--- Exercise data ---
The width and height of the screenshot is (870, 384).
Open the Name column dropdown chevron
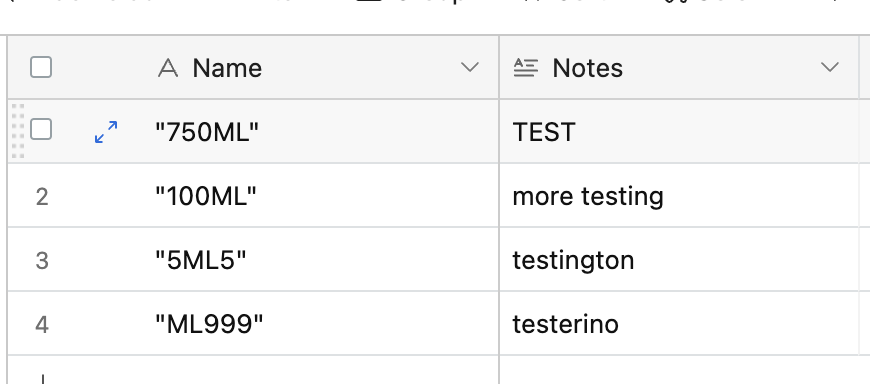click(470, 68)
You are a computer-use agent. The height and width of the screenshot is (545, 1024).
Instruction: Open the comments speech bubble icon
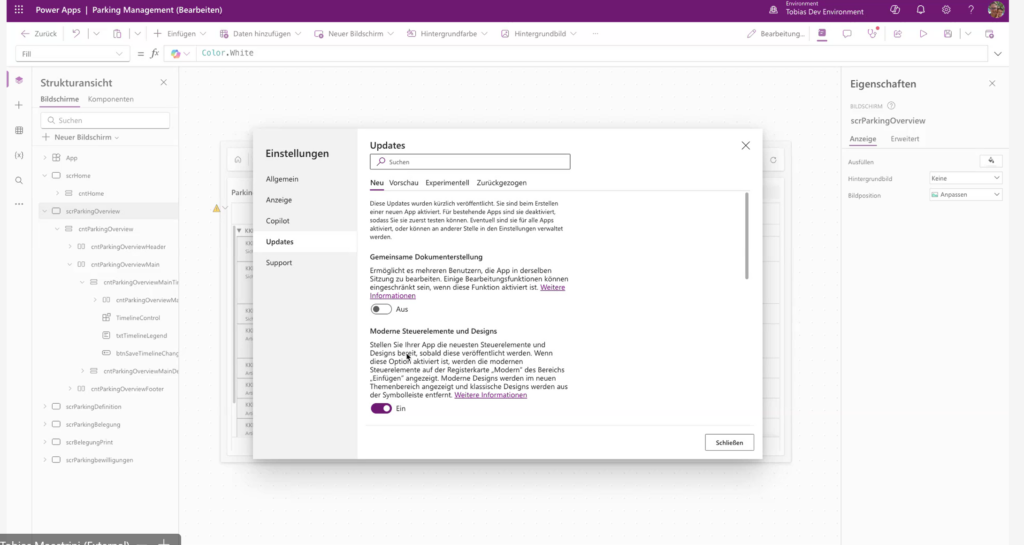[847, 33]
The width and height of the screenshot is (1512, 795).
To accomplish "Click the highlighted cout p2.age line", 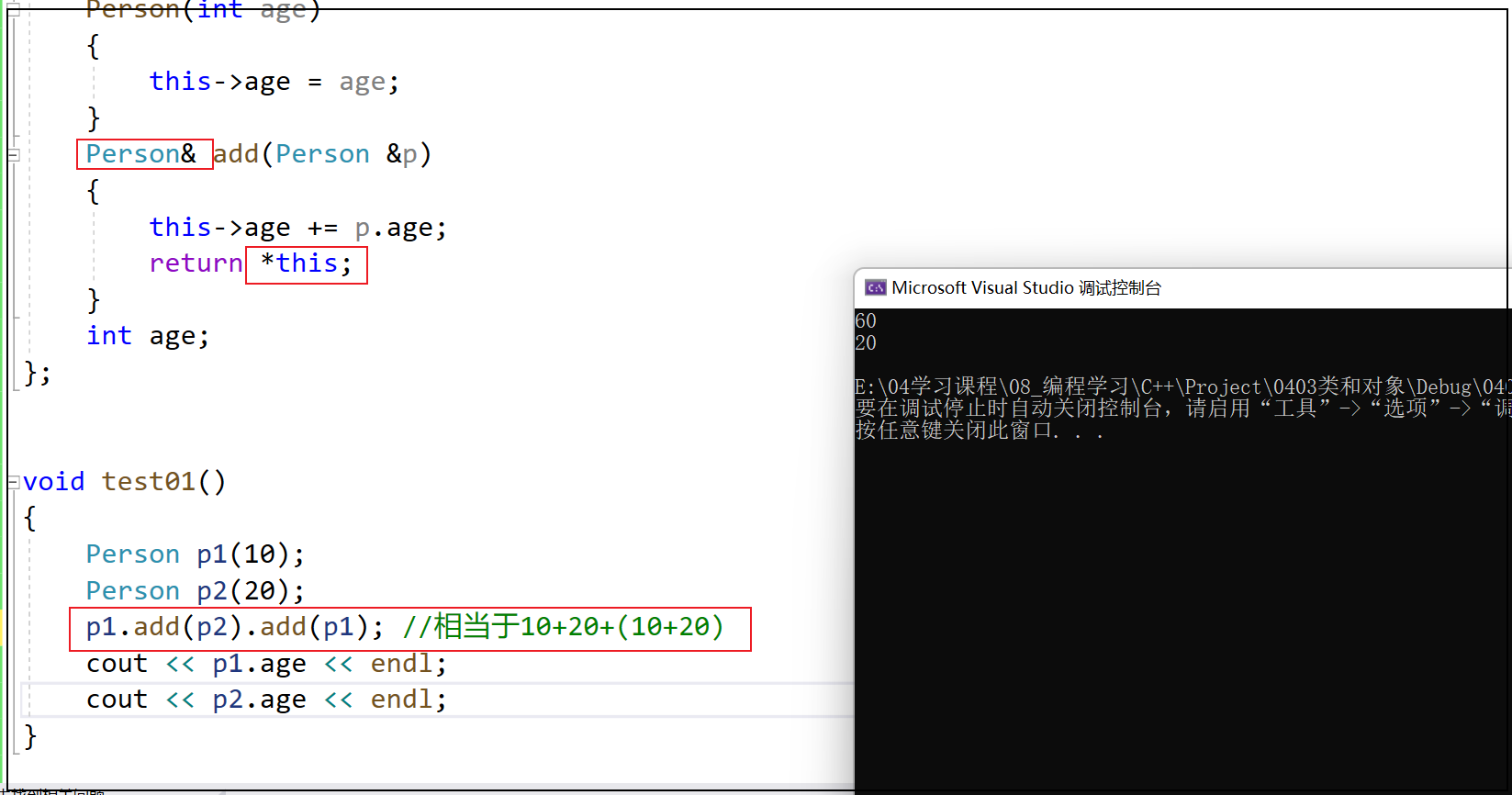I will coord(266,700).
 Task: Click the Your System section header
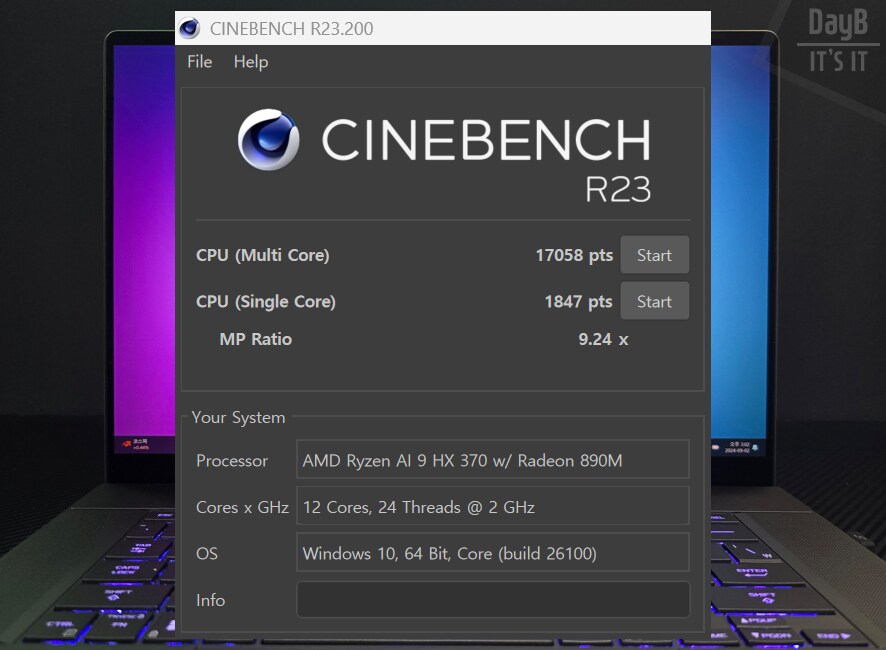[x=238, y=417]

--- Task brief ---
Determine the number of lines in the entries that hold the string "screenshot"; write that number and nothing else.

--- Exercise response ---
3